Stored records:
=====

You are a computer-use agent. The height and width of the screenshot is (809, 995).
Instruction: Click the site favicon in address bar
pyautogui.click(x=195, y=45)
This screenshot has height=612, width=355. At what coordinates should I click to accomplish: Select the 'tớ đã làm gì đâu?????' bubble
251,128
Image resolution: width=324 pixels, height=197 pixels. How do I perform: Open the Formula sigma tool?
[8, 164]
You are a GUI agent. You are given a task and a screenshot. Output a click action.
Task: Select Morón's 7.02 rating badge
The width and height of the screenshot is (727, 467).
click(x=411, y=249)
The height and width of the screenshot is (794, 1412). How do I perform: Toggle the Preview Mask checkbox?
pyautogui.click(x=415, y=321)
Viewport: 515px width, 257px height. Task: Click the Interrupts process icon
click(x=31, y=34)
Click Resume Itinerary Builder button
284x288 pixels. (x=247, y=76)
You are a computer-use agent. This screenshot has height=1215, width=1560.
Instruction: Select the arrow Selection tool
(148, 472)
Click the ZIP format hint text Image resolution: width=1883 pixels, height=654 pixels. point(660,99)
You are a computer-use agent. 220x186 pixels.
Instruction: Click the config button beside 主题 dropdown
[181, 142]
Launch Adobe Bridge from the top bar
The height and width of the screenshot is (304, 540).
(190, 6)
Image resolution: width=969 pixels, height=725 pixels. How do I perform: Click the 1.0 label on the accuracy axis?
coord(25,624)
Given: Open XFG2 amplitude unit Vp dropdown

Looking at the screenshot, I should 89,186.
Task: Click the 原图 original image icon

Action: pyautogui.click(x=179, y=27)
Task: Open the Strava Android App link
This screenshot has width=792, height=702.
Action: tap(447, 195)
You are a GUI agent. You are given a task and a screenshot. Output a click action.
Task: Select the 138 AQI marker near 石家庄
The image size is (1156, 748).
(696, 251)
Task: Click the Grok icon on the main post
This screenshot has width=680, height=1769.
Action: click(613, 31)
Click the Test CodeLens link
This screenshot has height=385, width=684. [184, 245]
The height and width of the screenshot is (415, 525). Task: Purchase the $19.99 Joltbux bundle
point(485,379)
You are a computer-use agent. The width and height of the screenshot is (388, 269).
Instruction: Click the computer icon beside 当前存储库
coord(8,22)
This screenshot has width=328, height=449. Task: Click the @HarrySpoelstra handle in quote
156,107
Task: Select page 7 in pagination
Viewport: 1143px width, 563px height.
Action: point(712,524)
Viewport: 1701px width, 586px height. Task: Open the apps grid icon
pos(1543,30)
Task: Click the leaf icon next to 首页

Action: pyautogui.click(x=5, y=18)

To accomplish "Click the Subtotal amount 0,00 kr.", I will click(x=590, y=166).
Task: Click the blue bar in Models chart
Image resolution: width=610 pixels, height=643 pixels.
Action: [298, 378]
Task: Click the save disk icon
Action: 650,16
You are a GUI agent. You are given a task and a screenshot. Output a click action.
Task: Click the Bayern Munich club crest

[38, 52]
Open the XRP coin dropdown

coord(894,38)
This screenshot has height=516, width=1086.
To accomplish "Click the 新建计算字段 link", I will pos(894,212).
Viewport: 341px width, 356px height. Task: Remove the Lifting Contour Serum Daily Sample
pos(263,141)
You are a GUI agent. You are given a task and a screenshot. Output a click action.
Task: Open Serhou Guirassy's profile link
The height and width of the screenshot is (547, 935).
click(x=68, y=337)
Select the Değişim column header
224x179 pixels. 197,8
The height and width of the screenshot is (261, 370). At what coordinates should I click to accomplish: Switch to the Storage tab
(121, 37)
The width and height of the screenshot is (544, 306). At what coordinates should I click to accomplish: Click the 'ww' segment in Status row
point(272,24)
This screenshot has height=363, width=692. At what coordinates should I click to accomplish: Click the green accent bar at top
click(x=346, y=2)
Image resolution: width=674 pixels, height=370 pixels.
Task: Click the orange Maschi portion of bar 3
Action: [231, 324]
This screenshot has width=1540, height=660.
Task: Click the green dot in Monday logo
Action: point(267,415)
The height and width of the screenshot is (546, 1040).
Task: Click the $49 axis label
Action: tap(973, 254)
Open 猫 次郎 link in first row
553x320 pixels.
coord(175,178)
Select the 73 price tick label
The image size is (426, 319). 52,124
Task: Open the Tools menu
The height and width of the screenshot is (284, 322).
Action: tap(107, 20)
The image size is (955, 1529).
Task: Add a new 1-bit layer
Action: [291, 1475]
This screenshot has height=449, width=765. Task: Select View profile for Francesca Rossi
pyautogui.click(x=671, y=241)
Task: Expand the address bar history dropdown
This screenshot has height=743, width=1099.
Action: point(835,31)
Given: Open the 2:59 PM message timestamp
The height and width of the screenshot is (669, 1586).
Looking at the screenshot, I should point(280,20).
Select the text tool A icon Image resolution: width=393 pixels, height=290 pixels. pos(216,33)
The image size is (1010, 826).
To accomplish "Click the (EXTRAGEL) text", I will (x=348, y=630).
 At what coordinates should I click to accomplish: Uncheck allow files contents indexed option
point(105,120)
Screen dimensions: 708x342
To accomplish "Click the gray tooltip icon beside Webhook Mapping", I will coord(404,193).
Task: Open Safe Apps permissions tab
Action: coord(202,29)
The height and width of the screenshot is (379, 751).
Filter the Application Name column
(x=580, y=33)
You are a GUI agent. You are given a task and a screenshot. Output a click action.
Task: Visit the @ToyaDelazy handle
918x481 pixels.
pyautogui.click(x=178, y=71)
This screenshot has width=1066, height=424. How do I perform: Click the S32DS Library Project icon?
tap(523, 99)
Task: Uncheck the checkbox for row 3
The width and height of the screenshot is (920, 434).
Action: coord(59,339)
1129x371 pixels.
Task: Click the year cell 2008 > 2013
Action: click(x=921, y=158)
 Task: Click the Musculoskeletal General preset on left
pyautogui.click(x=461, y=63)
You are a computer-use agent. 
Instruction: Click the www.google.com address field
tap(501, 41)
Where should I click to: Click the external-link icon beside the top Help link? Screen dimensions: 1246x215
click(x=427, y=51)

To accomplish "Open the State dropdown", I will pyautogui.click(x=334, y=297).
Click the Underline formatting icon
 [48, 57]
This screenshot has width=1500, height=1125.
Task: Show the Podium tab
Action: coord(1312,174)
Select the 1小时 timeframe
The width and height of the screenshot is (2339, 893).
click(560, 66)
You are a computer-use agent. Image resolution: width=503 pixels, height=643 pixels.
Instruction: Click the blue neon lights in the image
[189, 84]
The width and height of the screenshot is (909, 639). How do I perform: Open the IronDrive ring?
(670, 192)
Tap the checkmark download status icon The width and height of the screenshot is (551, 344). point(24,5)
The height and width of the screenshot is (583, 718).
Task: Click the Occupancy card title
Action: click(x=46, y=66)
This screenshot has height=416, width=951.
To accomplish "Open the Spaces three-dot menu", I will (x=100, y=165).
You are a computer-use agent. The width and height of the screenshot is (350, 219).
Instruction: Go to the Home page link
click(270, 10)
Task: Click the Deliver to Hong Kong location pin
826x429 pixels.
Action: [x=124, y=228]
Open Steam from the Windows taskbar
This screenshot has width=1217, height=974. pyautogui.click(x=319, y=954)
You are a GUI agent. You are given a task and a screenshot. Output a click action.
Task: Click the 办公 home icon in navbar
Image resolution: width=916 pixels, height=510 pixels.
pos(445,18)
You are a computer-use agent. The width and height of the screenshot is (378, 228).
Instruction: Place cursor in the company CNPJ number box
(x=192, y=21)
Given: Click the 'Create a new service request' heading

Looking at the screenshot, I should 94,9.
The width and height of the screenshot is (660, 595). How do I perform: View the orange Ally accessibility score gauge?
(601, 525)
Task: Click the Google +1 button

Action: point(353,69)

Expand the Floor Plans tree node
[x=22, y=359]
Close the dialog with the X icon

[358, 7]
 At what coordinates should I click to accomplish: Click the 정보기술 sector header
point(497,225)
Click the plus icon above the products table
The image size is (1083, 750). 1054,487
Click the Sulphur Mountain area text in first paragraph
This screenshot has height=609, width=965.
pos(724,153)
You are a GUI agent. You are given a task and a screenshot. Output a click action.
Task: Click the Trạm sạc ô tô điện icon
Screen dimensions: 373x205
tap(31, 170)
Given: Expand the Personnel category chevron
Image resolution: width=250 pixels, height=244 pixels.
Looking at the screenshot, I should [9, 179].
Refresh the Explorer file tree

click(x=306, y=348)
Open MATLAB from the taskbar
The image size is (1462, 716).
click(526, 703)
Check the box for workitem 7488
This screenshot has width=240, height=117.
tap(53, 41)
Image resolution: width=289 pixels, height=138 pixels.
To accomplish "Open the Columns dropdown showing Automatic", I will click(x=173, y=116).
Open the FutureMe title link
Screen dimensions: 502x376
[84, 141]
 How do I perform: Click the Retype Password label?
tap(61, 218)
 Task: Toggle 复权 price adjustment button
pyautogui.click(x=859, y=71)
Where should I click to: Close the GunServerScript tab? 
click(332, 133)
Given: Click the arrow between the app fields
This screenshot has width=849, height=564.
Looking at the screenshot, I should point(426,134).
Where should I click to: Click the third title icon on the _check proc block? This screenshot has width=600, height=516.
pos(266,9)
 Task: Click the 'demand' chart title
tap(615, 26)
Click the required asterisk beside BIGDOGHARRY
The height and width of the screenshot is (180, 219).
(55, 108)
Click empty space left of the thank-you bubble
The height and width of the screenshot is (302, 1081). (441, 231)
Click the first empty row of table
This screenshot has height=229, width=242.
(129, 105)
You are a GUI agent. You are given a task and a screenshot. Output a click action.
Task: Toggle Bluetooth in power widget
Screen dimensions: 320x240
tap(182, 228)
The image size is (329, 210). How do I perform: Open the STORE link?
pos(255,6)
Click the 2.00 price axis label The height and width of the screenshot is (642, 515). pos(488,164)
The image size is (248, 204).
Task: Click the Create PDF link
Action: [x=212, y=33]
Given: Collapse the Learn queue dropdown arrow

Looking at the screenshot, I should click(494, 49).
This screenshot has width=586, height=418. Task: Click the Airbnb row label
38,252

=====

» Exercise: Copy every line of the data above in which the string "text" appears.

» Finished exercise:
Click the ZIP format hint text Image resolution: width=1883 pixels, height=654 pixels. point(660,99)
Select the text tool A icon Image resolution: width=393 pixels, height=290 pixels. pos(216,33)
To accomplish "Click the (EXTRAGEL) text", I will (x=348, y=630).
Click the Sulphur Mountain area text in first paragraph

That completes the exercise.